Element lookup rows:

★ ★ ★ ★

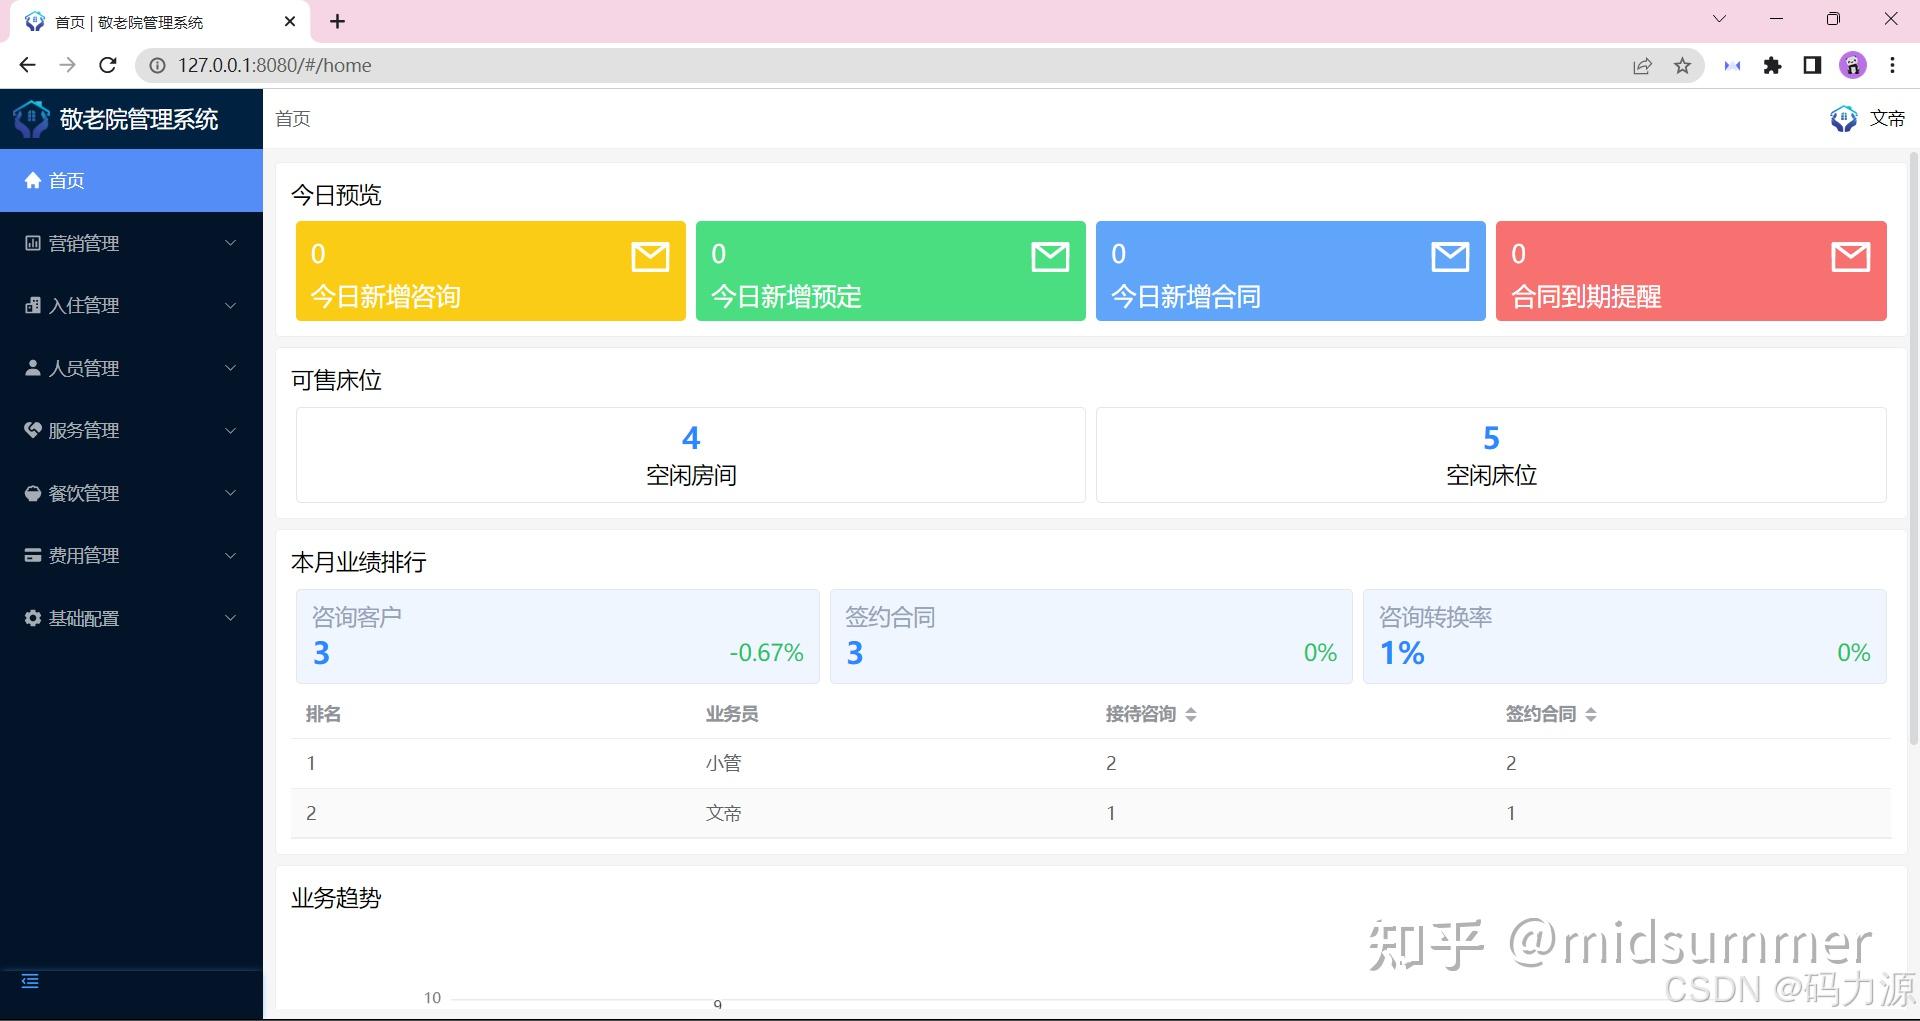Click the 服务管理 service icon

pyautogui.click(x=31, y=430)
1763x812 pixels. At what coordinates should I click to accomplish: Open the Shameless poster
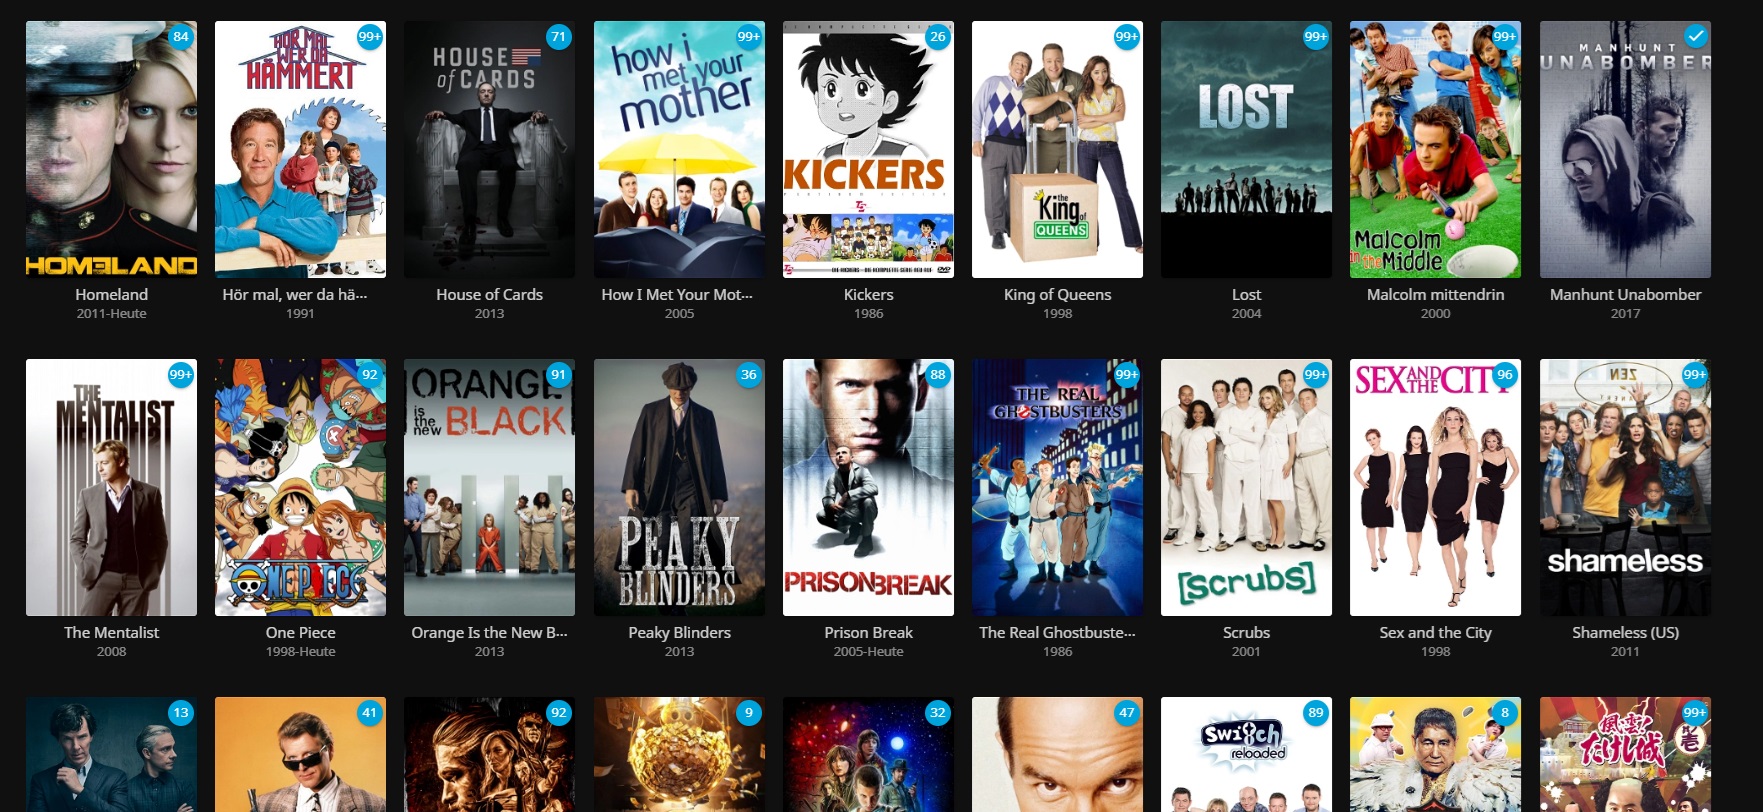[1625, 487]
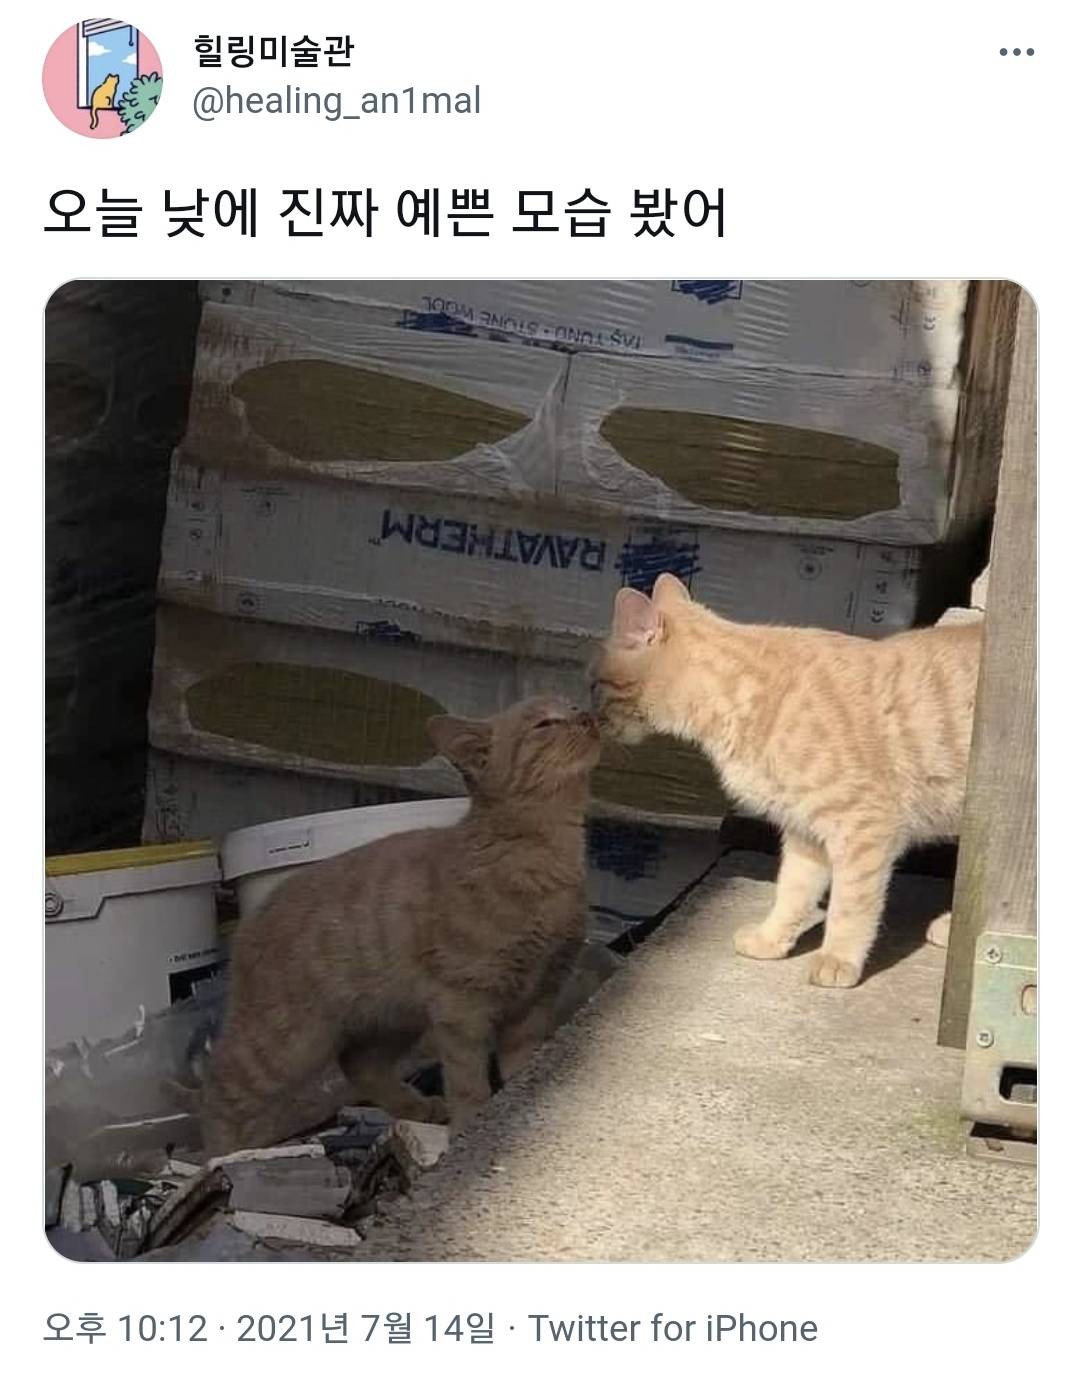
Task: Select the tweet text 오늘 낮에 진짜 예쁜 모습 봤어
Action: [385, 213]
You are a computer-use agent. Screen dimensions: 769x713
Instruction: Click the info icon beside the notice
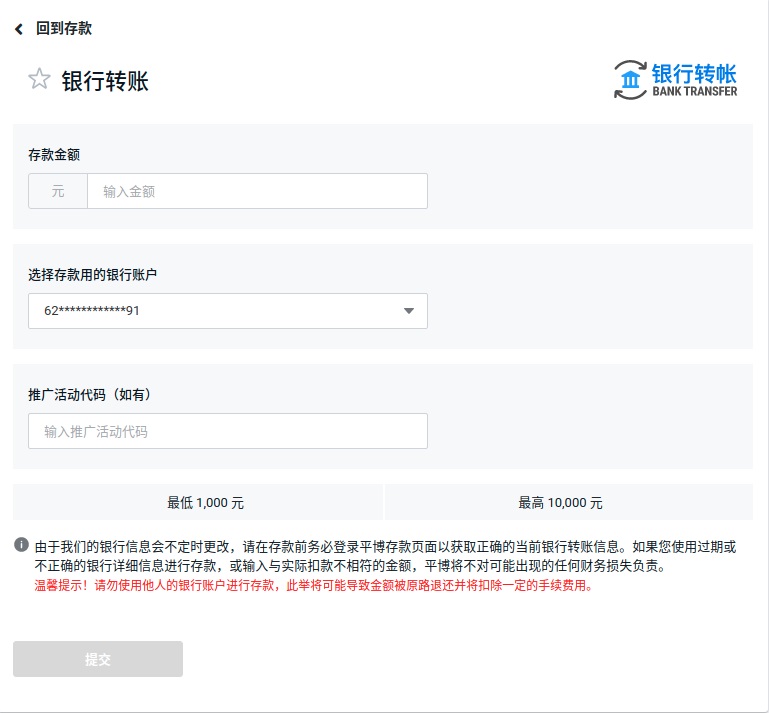(x=21, y=545)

★ ★ ★ ★

Write out every one of the rows above word for word, leaving the pictures out.

Click the 服务管理 service icon

pyautogui.click(x=31, y=430)
1763x812 pixels. At what coordinates should I click to accomplish: Open the Shameless poster
[1625, 487]
Task: Select the tweet text 오늘 낮에 진짜 예쁜 모습 봤어
Action: [385, 213]
You are a computer-use agent. Screen dimensions: 769x713
Instruction: Click the info icon beside the notice
(x=21, y=545)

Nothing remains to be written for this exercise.